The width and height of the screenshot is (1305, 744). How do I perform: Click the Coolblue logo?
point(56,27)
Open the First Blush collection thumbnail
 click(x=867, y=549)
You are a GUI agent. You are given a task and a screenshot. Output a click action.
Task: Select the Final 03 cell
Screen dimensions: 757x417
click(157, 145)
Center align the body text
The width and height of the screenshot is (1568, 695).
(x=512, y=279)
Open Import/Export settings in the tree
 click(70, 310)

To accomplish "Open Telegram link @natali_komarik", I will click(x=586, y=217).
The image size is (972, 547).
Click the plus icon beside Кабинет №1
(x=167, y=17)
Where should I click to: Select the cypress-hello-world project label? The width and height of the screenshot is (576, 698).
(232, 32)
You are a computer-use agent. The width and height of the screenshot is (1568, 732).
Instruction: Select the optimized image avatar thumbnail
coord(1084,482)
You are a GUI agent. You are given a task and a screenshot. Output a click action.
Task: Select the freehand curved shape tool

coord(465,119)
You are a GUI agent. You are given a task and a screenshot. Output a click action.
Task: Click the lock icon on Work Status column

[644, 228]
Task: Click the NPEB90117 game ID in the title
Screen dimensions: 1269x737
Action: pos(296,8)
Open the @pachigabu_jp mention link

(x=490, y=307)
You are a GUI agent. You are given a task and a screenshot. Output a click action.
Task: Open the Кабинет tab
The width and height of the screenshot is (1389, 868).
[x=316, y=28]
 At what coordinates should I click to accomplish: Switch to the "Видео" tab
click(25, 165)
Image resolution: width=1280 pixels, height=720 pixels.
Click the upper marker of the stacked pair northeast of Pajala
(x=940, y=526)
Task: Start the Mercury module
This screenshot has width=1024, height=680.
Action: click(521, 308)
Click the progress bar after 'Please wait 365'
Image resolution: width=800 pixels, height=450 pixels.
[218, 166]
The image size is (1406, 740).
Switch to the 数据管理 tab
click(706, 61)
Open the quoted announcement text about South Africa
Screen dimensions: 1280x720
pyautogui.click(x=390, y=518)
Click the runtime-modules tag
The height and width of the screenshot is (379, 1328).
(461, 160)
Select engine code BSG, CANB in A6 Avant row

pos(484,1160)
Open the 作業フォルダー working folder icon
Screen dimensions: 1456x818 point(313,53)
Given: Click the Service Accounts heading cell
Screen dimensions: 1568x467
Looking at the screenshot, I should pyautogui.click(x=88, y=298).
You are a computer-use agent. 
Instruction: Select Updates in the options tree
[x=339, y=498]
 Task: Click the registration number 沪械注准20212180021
++++++++++++++++++++
● **Work required**:
Write out, from the lines above, only those from the line with "Task: Open the Кабинет tab" to the line with "Image resolution: width=1280", exactly as given, including the first and the last.

● **Task result**:
Task: Open the Кабинет tab
The width and height of the screenshot is (1389, 868).
[x=316, y=28]
 At what coordinates should I click to accomplish: Switch to the "Видео" tab
click(25, 165)
Image resolution: width=1280 pixels, height=720 pixels.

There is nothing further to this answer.